El veneno de la Información

  • José Luis Masegosa
  • 15.04.2018

El periodista Javier Ortega pasó su adolescencia en Valencia, donde trabajó en una heladería hasta que el amor por el oficio le llevó a estudiar Periodismo en Ecuador, su país. Era el último de tres hermanos. Solo tenía 32 años y era una persona serena que nunca perdía la sonrisa contagiosa que aliñaba su rostro, según sus allegados Hace seis años que ejercía el periodismo en el diario El Comercio, especializado en  tribunales y temas de seguridad. Prestó cobertura a varios sucesos internacionales. Vivía para el Periodismo. Aficionado culé sentía pasión por el fútbol y le gustaba el cine y la lectura.


El fotoperiodista Paúl Rivas iba a cumplir 46 años el próximo día 25. Era padre de una hija de 15 años y tenía novia. Cambió la publicidad para jugar con la luz de las fotografías que captaba con su cámara, una actividad que heredó de su padre y que supo transmitir a su pequeña. Sensible y bromista, Paúl nunca supo decir no a las exigencias de su profesión en El Comercio, donde ha ejercido durante una veintena de años. Coleccionista de cámaras antiguas, era un profesional listo e intrépido que fue reconocido con el premio Jorge Mantilla Ortega en su propio diario y recibió también el prestigioso galardón Eugenio Espejo de la Unión Nacional de Periodistas de Quito por un fotorreportaje sobre las familias de personas desaparecidas.

Efraín Segarra, “Segarrita” entre sus compañeros, apenas había alcanzado los 60 años. Conductor de El Comercio desde hace tres lustros, tenía espíritu aventurero y un hijo periodista, su mayor orgullo, por lo que sentía el calor del oficio muy adentro, sobre todo por la fotografía. Sentía debilidad por los animales y por el fútbol.

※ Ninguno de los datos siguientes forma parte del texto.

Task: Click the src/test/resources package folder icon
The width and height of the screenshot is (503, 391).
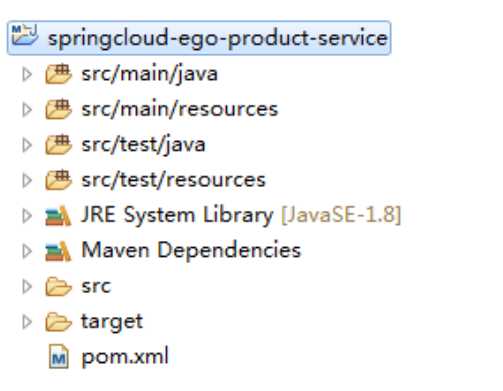Action: (58, 180)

A estos tres compañeros les unía un nexo común: su dedicación a conocer historias de la vida para darlas a conocer a los demás. Con diferentes tareas, su actividad era el Periodismo, una profesión peligrosa y comprometida para la que corren muy malos tiempos en todas partes y en todos los aspectos: desde el intrusismo  –hoy más vigente que nunca con - y la precariedad, a la integridad personal. A Javier, Paúl y Efraín los asesinaron los terroristas disidentes de las FARC ,el pasado viernes, tras 19 días de secuestro, cuando elaboraban un informe para su periódico sobre la violencia en la frontera de Ecuador y Colombia. Han sido los últimos profesionales asesinados, pero, desafortunadamente, no serán los definitivos. 

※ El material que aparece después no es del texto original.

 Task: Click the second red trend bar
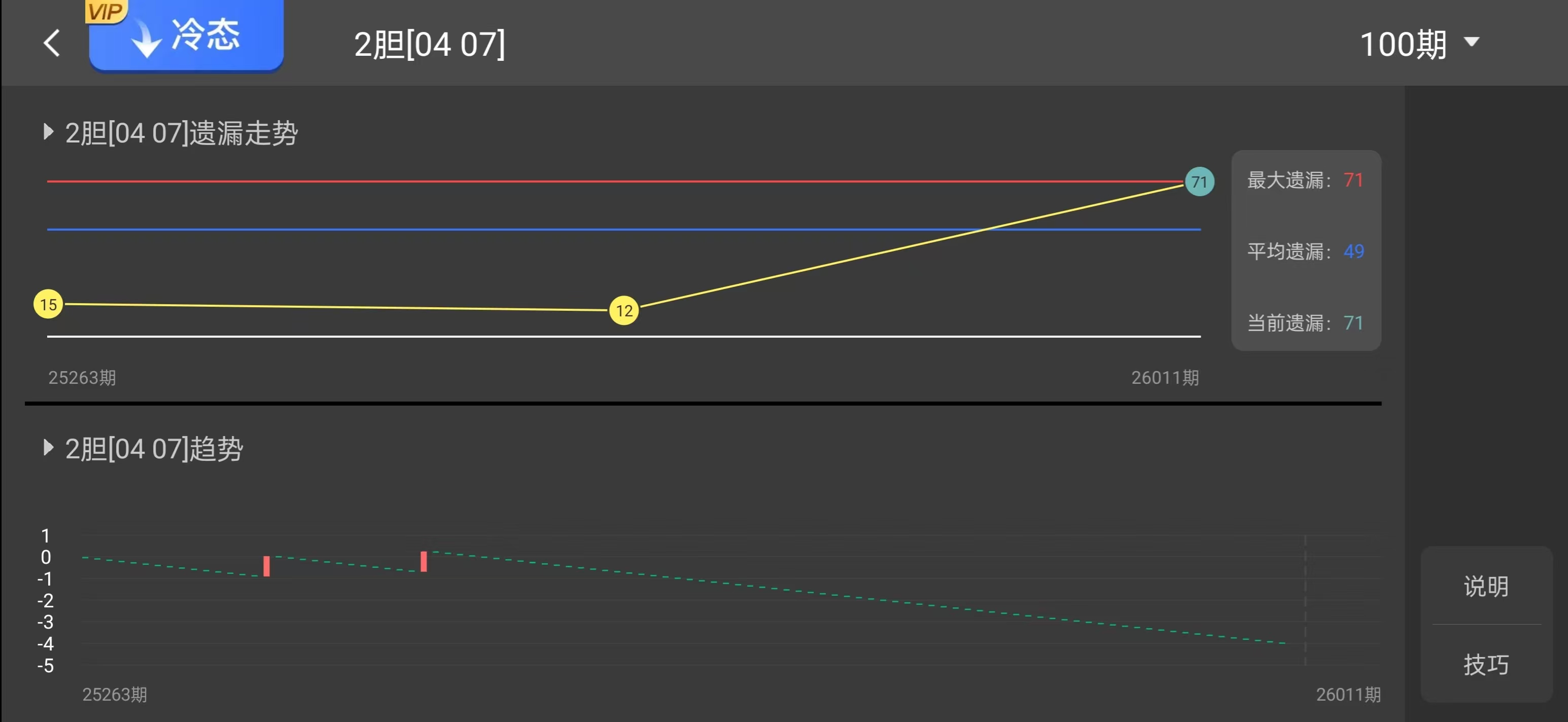(x=424, y=561)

Ni el propio colectivo profesional, ni la sociedad a la que sirve son conocedores de las violaciones diarias y sistemáticas que sufren los comunicadores en todo el mundo. Cuando pergeño estas líneas un correo de Caddy Adzuba, periodista y compañera en Radio Okapi, la emisora de Naciones Unidas en la República Democrática del Congo, premio Julio Anguita Parrado del Sindicato de Periodistas de Andalucía, entre otras distinciones, me recuerda que en los últimos diez años dos compañeros de la emisora han sido asesinados a tiros y el director ha  muerto recientemente victima de un infarto, según la versión oficial. El “veneno” de la Información corre por las venas de muchos profesionales, pero mata sin piedad.